唐譽和衣躺在床上,身上蓋著一床被子,很安靜地睡著。安雅意端著湯碗剛坐到他身邊,唐譽就醒了。
“你再睡會兒吧,我把這湯吹涼點,現在太燙了。”
唐譽卻搖頭,說:“不睡了,醫生說睡多了也不好。”
這天晚上,安雅意安頓好唐譽,準備走,說明天再來的時候,唐譽卻拉住了她的手。唐譽說:“雅意,能陪我一晚嗎?一個人,睡過去了都不知道明天能不能醒過來,我有點怕。”說完,唐譽自己都意識到自己現在這副樣子太有撒嬌的意味了,不好意思地笑了笑,蒼白的臉上終於有了一絲紅潤。
安雅意想了一下,然後反手握住唐譽的手,說:“好,我留下。”
唐譽越來越嗜睡,天剛剛擦黑的時候,就睡了。安雅意搬來一個椅子,坐在床邊,托著腮,看著唐譽熟睡時的樣子。那些和唐譽有關的過往,像電影膠片一樣,一張一張地出現在安雅意的眼前。他們相互作對,相互愛慕,戀愛結婚,再到最後的分離。那些安雅意以為早已塵封了的記憶就像昨天發生的一樣,那樣清晰。
剛才唐譽睡著前,對安雅意說:“雅意,能陪我回趟老家嗎?好久沒回去過了。”安雅意說好,我們明天就回去。
前段時間因為懷孕,林澤生幫安雅意請了一年的假期,而唐譽也早就辭職了,宿舍隻是還沒來得及退。所以兩個沒有工作壓力的人,在不是春運也不是旅遊旺季的時間,很快訂到了回老家的票。
去機場前,安雅意回了趟家,拿幾件出門換洗的衣服還有證件和一些錢。安雅意沒想到林澤生會在家。
林澤生坐在客廳裏,電視機開著,聲音很大很嘈雜,可是林澤生並沒有看。他的手邊有好幾個空的酒瓶,安雅意拿起來看了看度數,都是很烈的酒。煙灰缸裏堆滿了煙頭,整個客廳裏都充斥著煙火的味道。
林澤生用手撐著額頭,閉著眼睛,眼窩處是一片青黑,睡眠很不好的樣子。安雅意的手剛觸碰到林澤生的額頭,林澤生就醒了。
“怎麼不回屋裏睡?”安雅意俯下身收拾桌子上的狼藉,然後回頭問林澤生。
安雅意把客廳裏厚重的窗簾拉開了,強烈的陽光照射進來,林澤生一時之間覺得很刺眼。他用手遮著眼睛,然後看了下時間,已經早上9點多了。林澤生揉了揉眼睛,然後起身去浴室,洗了把臉,回來和安雅意說:“不睡了,我該去公司了。”

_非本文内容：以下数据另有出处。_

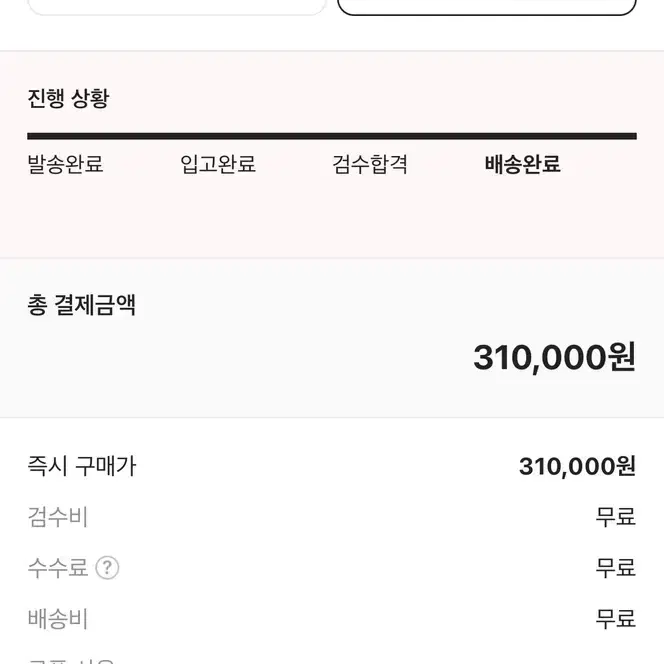Click the 검수비 label
The height and width of the screenshot is (664, 664).
58,517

“哦,那你去吧,開車小心點。唔,我回來是想跟你說,我要和唐譽回趟老家,要過幾天回來。”
整個說話的過程,安雅意都不敢去看林澤生的眼睛。她了解這個男人的柔情,也更加懂得這個男人的血性,她不敢猜測當他知道她還要和唐譽牽扯不清後的舉動。
林澤生一直背對著安雅意,聽了這句話,林澤生也沒有轉過身,隻是背僵了好久。過了會兒,林澤生才說:“嗯,那去吧。路上注意安全,有事給我打電話。”
“哦,好。”安雅意知道林澤生很通情達理,卻沒想到在這件事上這樣通情達理。畢竟從任何角度來說,林澤生和唐譽都應該是很敵對的兩個人,可他卻一點反對都沒有。

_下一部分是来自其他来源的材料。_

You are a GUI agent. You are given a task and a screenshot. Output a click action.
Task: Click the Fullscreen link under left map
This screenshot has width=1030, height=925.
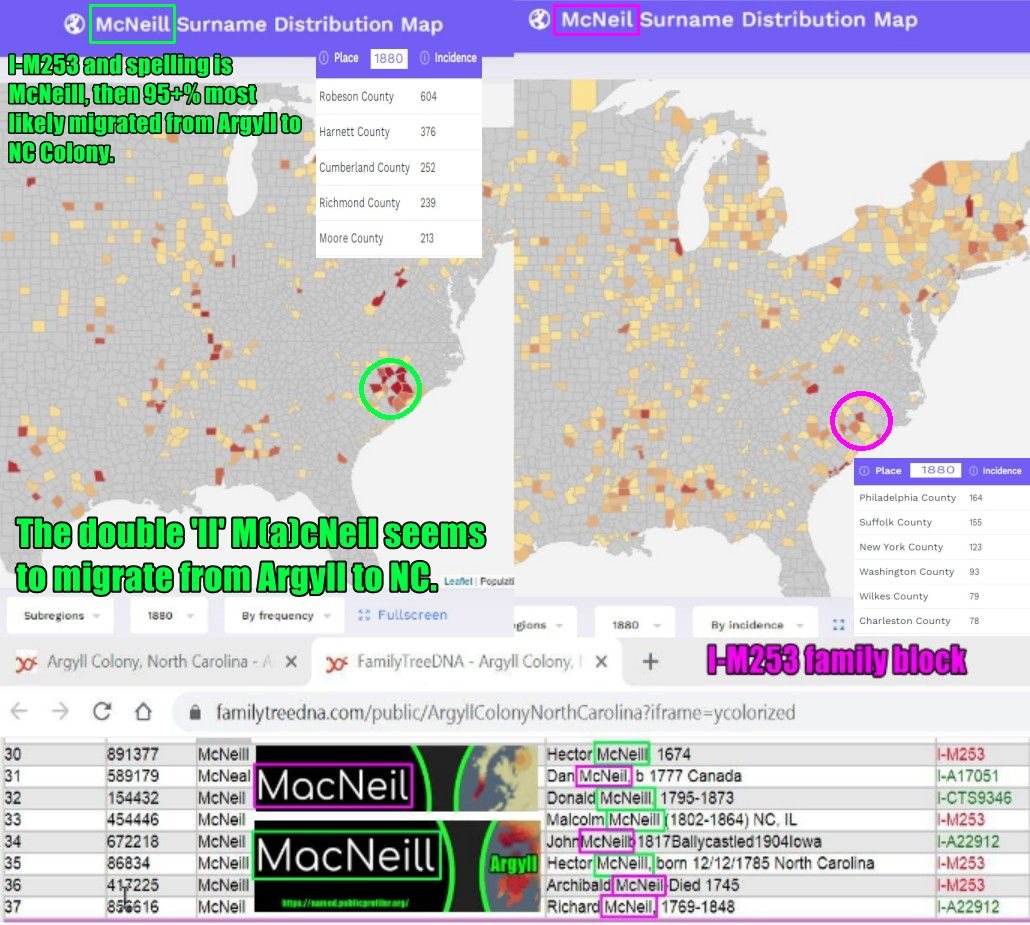point(402,615)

在安雅意終於覺得可以喘過氣來的時候,林澤生忽然停住腳步,說:“安雅意,我們不會離婚的,對吧?”
“不會!”安雅意回答得很確定。
安雅意一步一步走到林澤生的身邊,張開手臂,從林澤生的身後抱住他。她的臉頰緊貼在林澤生結實的後背上,她說:“林澤生,我愛你。”
林澤生,我從來都不是一個敢輕易言愛的女人。我愛過,也對愛情失望過。我以為婚姻不過如此,再相愛的人也終會被歲月磨平棱角,變得冷眼相對。後來我嫁給了你,不是說我重拾了對婚姻的信心,而是林澤生,你是我從來都不會失望的人。你,是我的信仰。
林澤生的身體在安雅意的擁抱下一點一點地不再僵硬,安雅意終於放下心來。
因為路程不遠,又坐了飛機,天還沒黑安雅意和唐譽就回了老家。唐譽的父母幾年前和唐譽的姐姐移民到澳洲了,所以雖然說是老家,但這邊已經沒什麼唐譽的親戚了。